> ASSIGNED TASK:
For this task, every record below must be reproduced exactly.

DATA SECTION START

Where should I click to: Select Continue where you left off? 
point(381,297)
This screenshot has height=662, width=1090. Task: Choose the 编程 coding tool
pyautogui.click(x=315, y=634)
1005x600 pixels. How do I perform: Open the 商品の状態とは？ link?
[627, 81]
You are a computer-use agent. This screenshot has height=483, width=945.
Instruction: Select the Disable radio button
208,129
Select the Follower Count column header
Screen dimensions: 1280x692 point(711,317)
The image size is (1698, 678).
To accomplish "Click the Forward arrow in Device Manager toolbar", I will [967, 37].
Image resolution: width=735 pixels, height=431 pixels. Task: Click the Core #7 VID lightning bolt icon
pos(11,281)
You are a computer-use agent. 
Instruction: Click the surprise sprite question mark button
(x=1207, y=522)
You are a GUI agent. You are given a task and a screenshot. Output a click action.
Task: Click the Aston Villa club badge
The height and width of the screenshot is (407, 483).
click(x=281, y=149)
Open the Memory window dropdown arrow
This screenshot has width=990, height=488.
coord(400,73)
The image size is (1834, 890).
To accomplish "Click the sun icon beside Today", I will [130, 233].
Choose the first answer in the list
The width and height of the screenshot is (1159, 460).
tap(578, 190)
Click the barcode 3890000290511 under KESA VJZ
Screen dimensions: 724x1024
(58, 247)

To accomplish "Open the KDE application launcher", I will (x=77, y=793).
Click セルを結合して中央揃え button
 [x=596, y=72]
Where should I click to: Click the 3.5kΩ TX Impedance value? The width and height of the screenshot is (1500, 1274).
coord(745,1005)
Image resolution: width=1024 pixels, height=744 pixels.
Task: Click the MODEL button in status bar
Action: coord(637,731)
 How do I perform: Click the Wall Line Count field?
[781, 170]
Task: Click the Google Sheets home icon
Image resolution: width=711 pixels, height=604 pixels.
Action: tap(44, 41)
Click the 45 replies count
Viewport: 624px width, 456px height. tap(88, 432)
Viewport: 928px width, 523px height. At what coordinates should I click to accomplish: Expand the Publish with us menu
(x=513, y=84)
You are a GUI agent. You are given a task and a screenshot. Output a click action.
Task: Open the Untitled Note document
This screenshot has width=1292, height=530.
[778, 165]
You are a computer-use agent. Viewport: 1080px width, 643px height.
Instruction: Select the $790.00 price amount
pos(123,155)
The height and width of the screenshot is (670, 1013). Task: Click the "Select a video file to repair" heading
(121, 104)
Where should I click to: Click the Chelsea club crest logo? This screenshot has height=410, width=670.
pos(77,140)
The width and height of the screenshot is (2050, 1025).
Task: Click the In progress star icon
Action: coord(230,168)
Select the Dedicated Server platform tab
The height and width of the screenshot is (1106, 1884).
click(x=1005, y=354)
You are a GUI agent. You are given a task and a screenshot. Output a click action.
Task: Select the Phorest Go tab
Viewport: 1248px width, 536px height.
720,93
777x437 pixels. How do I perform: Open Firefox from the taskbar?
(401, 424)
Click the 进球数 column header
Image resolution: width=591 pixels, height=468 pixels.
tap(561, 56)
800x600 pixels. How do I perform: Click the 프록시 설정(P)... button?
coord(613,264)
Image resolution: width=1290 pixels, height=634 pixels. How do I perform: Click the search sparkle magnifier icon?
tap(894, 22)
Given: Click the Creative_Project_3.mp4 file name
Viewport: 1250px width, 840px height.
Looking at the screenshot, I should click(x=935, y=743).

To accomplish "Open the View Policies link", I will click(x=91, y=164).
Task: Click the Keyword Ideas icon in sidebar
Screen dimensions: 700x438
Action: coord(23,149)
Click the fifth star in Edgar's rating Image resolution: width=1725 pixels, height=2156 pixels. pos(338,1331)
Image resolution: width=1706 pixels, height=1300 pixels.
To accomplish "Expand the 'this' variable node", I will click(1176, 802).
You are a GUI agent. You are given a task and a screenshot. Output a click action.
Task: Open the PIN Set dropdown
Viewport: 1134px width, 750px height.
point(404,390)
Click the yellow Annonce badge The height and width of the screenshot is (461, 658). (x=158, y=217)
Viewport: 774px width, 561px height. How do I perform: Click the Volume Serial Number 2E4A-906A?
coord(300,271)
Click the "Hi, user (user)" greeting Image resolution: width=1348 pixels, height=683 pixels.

DATA SECTION END

> EXPECTED ANSWER:
Where should I click to: Select Continue where you left off? 
point(381,297)
This screenshot has height=662, width=1090. Task: Choose the 编程 coding tool
pyautogui.click(x=315, y=634)
1005x600 pixels. How do I perform: Open the 商品の状態とは？ link?
[627, 81]
You are a computer-use agent. This screenshot has height=483, width=945.
Instruction: Select the Disable radio button
208,129
Select the Follower Count column header
Screen dimensions: 1280x692 point(711,317)
The image size is (1698, 678).
To accomplish "Click the Forward arrow in Device Manager toolbar", I will [967, 37].
Image resolution: width=735 pixels, height=431 pixels. Task: Click the Core #7 VID lightning bolt icon
pos(11,281)
You are a computer-use agent. 
Instruction: Click the surprise sprite question mark button
(x=1207, y=522)
You are a GUI agent. You are given a task and a screenshot. Output a click action.
Task: Click the Aston Villa club badge
The height and width of the screenshot is (407, 483).
click(x=281, y=149)
Open the Memory window dropdown arrow
This screenshot has width=990, height=488.
coord(400,73)
The image size is (1834, 890).
To accomplish "Click the sun icon beside Today", I will [130, 233].
Choose the first answer in the list
The width and height of the screenshot is (1159, 460).
tap(578, 190)
Click the barcode 3890000290511 under KESA VJZ
Screen dimensions: 724x1024
(58, 247)

To accomplish "Open the KDE application launcher", I will (x=77, y=793).
Click セルを結合して中央揃え button
 [x=596, y=72]
Where should I click to: Click the 3.5kΩ TX Impedance value? The width and height of the screenshot is (1500, 1274).
coord(745,1005)
Image resolution: width=1024 pixels, height=744 pixels.
Task: Click the MODEL button in status bar
Action: coord(637,731)
 How do I perform: Click the Wall Line Count field?
[781, 170]
Task: Click the Google Sheets home icon
Image resolution: width=711 pixels, height=604 pixels.
Action: tap(44, 41)
Click the 45 replies count
Viewport: 624px width, 456px height. tap(88, 432)
Viewport: 928px width, 523px height. At what coordinates should I click to accomplish: Expand the Publish with us menu
(x=513, y=84)
You are a GUI agent. You are given a task and a screenshot. Output a click action.
Task: Open the Untitled Note document
This screenshot has width=1292, height=530.
[778, 165]
You are a computer-use agent. Viewport: 1080px width, 643px height.
Instruction: Select the $790.00 price amount
pos(123,155)
The height and width of the screenshot is (670, 1013). Task: Click the "Select a video file to repair" heading
(121, 104)
Where should I click to: Click the Chelsea club crest logo? This screenshot has height=410, width=670.
pos(77,140)
The width and height of the screenshot is (2050, 1025).
Task: Click the In progress star icon
Action: coord(230,168)
Select the Dedicated Server platform tab
The height and width of the screenshot is (1106, 1884).
click(x=1005, y=354)
You are a GUI agent. You are given a task and a screenshot. Output a click action.
Task: Select the Phorest Go tab
Viewport: 1248px width, 536px height.
720,93
777x437 pixels. How do I perform: Open Firefox from the taskbar?
(401, 424)
Click the 进球数 column header
Image resolution: width=591 pixels, height=468 pixels.
tap(561, 56)
800x600 pixels. How do I perform: Click the 프록시 설정(P)... button?
coord(613,264)
Image resolution: width=1290 pixels, height=634 pixels. How do I perform: Click the search sparkle magnifier icon?
tap(894, 22)
Given: Click the Creative_Project_3.mp4 file name
Viewport: 1250px width, 840px height.
Looking at the screenshot, I should click(x=935, y=743).

To accomplish "Open the View Policies link", I will click(x=91, y=164).
Task: Click the Keyword Ideas icon in sidebar
Screen dimensions: 700x438
Action: coord(23,149)
Click the fifth star in Edgar's rating Image resolution: width=1725 pixels, height=2156 pixels. pos(338,1331)
Image resolution: width=1706 pixels, height=1300 pixels.
To accomplish "Expand the 'this' variable node", I will click(1176, 802).
You are a GUI agent. You are given a task and a screenshot. Output a click action.
Task: Open the PIN Set dropdown
Viewport: 1134px width, 750px height.
point(404,390)
Click the yellow Annonce badge The height and width of the screenshot is (461, 658). (x=158, y=217)
Viewport: 774px width, 561px height. How do I perform: Click the Volume Serial Number 2E4A-906A?
coord(300,271)
Click the "Hi, user (user)" greeting Image resolution: width=1348 pixels, height=683 pixels.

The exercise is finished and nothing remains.